* Excerpt

┄┄┄┄┄┄

Nov 13, 2019

Axios AM

By Mike Allen
Mike Allen

☕ You're invited! D.C. readers, please join me tomorrow (Thursday) at 8 a.m. at The Showroom, 14th and L NW (not our usual spot!), for national security conversations with Sen. Kirsten Gillibrand (D-N.Y.) ... Rep. Mac Thornberry of Texas, top Republican on Armed Services ... and former White House chief of staff Denis McDonough.

1 big thing ... Scoop: The GOP's ditch-Rudy strategy
A photographer sets a white balance in the hearing room yesterday. Photo: Jacquelyn Martin/AP

Top House Republican sources tell Axios' Jonathan Swan and me that one impeachment survival strategy will be to try to distance President Trump from any Ukraine quid pro quo, with Rudy Giuliani potentially going under the bus.

  • A Republican member of one of the impeachment committees told Swan: "[T]his is not an impeachment of Rudy Giuliani, it's not an impeachment of Ambassador Sondland. It's an impeachment of the president of the United States."

┄┄┄┄┄┄

* Provided material
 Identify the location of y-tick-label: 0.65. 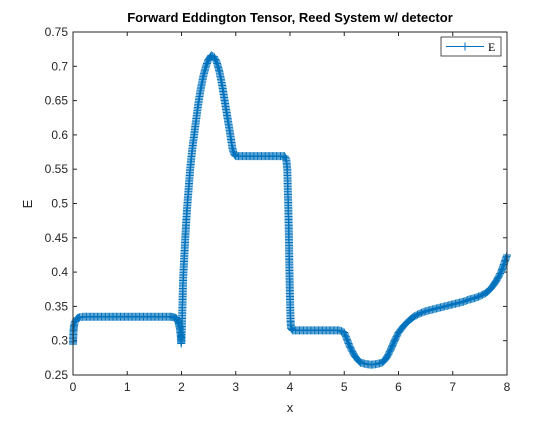
(57, 101).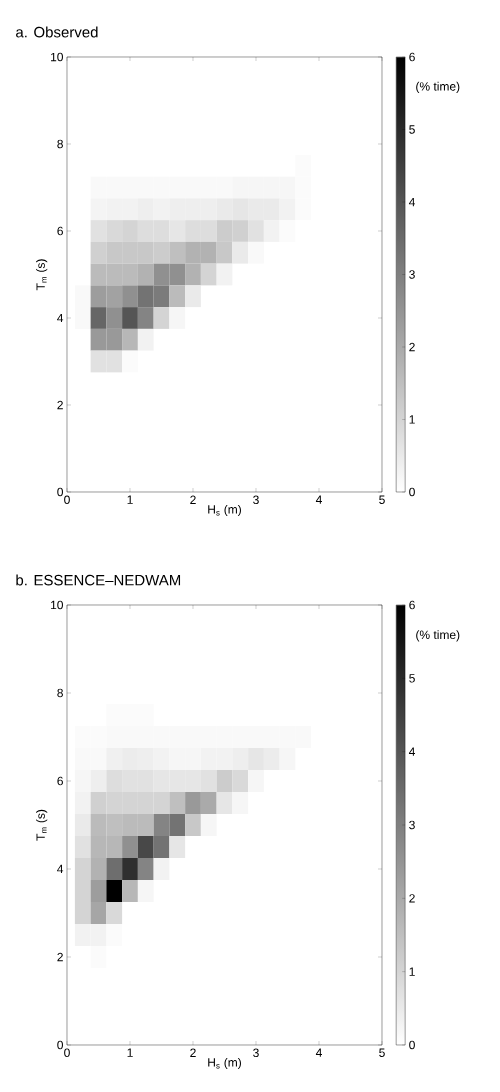 The image size is (500, 1092). I want to click on chart-title: a. Observed, so click(57, 32).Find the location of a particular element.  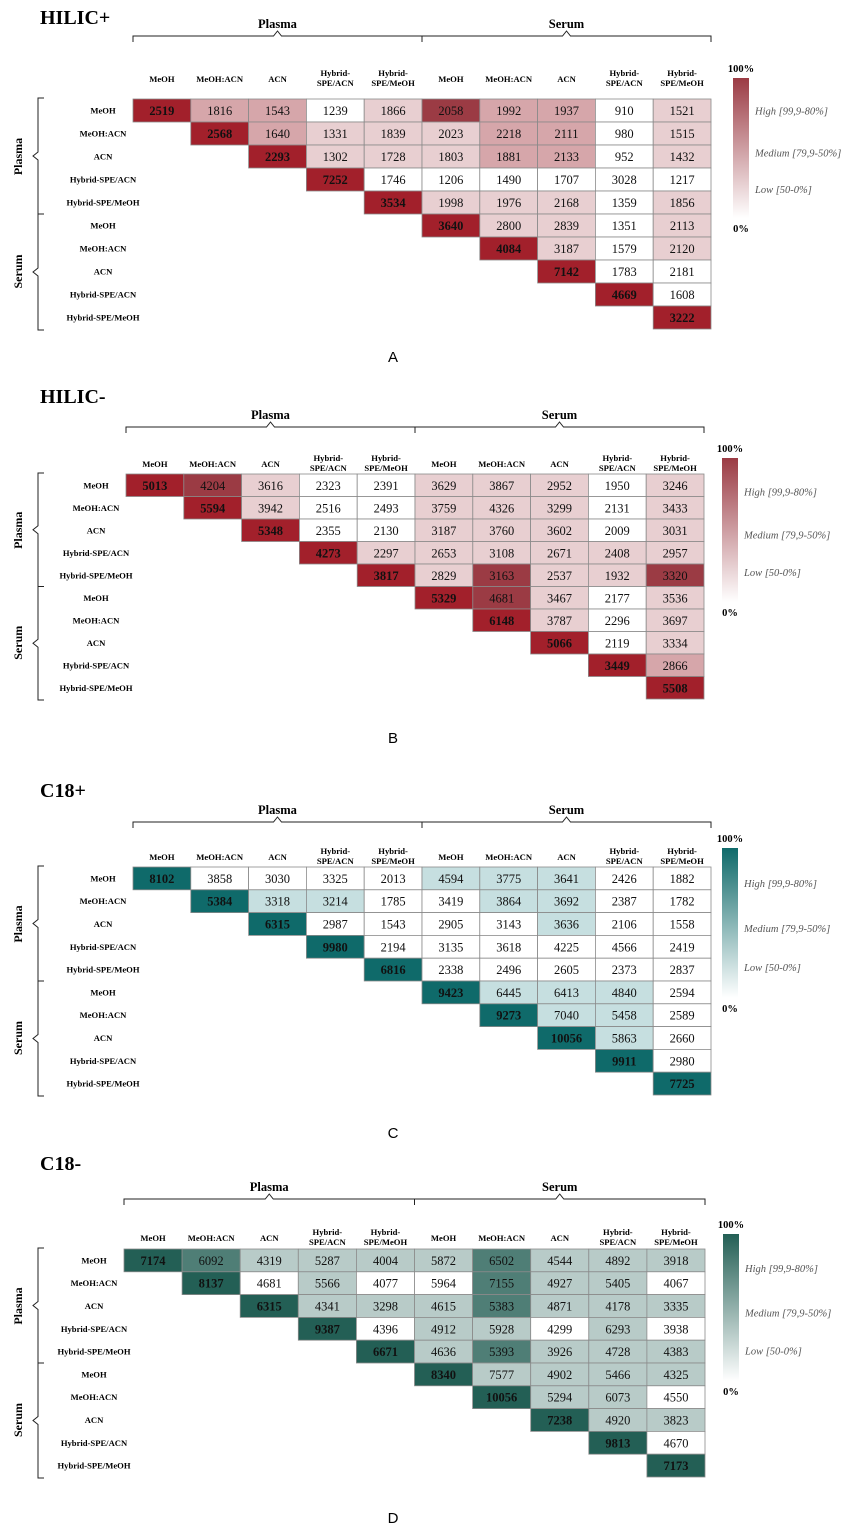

┄┄┄┄┄┄

* Required work
a. In the Axios AM newsletter:
(i) Where will the Thursday event be held?
(ii) Which Axios colleague reported the scoop with Mike Allen?
(iii) Who is credited for the photo?
b. Do these statements agree with the Axios AM newsletter? Answer yes or no for each, and quote the words that decide it.
(i) The Thursday event is at the usual spot.
(ii) Mac Thornberry is the top Republican on Armed Services.
(iii) The sources for the scoop were Senate Republicans.
c. Could you carry the Axios AM newsletter further, starting after its final sentence?
The material is separate from the Axios AM newsletter.

* Results for the exercise
a.
(i) The Showroom, 14th and L NW
(ii) Jonathan Swan
(iii) Jacquelyn Martin/AP

b.
(i) No: "(not our usual spot!)"
(ii) Yes: "Rep. Mac Thornberry of Texas, top Republican on Armed Services"
(iii) No: "Top House Republican sources"

c.
  • "So the point is as long as this is a step removed, he's in good shape. ... If it's a step removed from the president, he doesn't lose any Republicans in the House."

A top House GOP leadership aide told me: "Substance is focus. [The co-leadoff witness, Bill] Taylor says [he had a] 'full understanding.' But from who? Not POTUS. That’s big."

  • An uber-connected Republican added: "Rudy will be cut loose because he was rogue."

House Republicans prepped from 1 to 3:30 p.m. in the Capitol, going over questions members plan to ask, Axios' Alayna Treene reports.

What the president is thinking: "Trump is frustrated with the slippery slope it creates [by] saying it's bad but not impeachable," the GOP member told Swan.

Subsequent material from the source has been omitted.